__Task instructions__:
Begin at the line below that contains "Screen dimensions: 276x166" and write out every line from there to the end of the entries, exactly.

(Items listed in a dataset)

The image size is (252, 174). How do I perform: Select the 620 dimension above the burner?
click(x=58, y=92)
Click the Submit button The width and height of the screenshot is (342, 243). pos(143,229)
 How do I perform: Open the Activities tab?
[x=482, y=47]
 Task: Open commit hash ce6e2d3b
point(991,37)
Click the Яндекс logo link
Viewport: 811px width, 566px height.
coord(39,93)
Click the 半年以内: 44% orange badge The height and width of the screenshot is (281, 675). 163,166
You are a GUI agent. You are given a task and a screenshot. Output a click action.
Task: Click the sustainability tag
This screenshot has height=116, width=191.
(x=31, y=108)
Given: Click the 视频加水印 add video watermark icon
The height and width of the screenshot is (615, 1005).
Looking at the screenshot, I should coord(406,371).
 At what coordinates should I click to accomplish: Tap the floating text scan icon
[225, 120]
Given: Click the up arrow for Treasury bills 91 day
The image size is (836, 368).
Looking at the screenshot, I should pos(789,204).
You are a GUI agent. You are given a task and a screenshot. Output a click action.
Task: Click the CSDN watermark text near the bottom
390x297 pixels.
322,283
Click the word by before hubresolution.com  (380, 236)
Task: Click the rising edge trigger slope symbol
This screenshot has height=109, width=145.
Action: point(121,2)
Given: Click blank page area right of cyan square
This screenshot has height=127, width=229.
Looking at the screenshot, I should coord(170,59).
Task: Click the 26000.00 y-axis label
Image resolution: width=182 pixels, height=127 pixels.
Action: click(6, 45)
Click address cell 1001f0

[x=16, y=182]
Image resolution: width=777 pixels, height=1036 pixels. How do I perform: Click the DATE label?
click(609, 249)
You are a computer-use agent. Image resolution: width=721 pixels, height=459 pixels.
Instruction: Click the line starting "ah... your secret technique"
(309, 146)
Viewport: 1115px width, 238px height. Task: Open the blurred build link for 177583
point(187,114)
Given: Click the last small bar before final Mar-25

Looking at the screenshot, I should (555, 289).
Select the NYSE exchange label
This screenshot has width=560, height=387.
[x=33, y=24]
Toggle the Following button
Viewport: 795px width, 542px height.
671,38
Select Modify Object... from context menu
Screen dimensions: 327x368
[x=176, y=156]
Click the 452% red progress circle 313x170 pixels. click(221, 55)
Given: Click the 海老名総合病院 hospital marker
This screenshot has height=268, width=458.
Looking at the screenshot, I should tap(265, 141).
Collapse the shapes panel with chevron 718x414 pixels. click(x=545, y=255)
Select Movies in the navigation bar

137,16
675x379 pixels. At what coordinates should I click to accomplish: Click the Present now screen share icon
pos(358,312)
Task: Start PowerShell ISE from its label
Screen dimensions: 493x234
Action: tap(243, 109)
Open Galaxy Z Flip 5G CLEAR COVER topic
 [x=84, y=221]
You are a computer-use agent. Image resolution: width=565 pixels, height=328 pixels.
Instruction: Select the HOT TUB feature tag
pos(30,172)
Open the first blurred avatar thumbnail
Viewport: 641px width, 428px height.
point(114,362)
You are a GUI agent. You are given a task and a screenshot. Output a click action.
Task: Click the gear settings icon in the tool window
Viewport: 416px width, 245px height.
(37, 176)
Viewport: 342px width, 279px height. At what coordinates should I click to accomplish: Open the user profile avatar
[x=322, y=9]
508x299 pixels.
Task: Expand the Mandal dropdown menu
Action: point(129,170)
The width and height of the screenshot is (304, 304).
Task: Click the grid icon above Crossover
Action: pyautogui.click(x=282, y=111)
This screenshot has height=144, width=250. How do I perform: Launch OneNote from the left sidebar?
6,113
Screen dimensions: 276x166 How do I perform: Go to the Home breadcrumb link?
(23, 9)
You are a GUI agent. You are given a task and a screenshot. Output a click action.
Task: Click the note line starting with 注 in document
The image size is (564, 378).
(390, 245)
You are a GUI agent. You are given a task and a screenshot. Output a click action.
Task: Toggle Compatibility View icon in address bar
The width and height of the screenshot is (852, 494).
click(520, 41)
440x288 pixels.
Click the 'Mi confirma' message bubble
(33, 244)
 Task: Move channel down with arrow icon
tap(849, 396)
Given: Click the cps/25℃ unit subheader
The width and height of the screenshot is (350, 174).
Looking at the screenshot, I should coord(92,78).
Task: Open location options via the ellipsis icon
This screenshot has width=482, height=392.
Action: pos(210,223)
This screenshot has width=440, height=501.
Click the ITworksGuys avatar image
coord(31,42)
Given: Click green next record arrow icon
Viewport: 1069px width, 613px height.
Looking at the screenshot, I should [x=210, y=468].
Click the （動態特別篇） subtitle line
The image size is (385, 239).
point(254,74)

__Solution to this task__:
Screen dimensions: 276x166 How do I perform: Go to the Home breadcrumb link?
(23, 9)
You are a GUI agent. You are given a task and a screenshot. Output a click action.
Task: Click the note line starting with 注 in document
The image size is (564, 378).
(390, 245)
You are a GUI agent. You are given a task and a screenshot. Output a click action.
Task: Toggle Compatibility View icon in address bar
The width and height of the screenshot is (852, 494).
click(520, 41)
440x288 pixels.
Click the 'Mi confirma' message bubble
(33, 244)
 Task: Move channel down with arrow icon
tap(849, 396)
Given: Click the cps/25℃ unit subheader
The width and height of the screenshot is (350, 174).
Looking at the screenshot, I should coord(92,78).
Task: Open location options via the ellipsis icon
This screenshot has width=482, height=392.
Action: pos(210,223)
This screenshot has width=440, height=501.
Click the ITworksGuys avatar image
coord(31,42)
Given: Click green next record arrow icon
Viewport: 1069px width, 613px height.
Looking at the screenshot, I should [x=210, y=468].
Click the （動態特別篇） subtitle line
The image size is (385, 239).
point(254,74)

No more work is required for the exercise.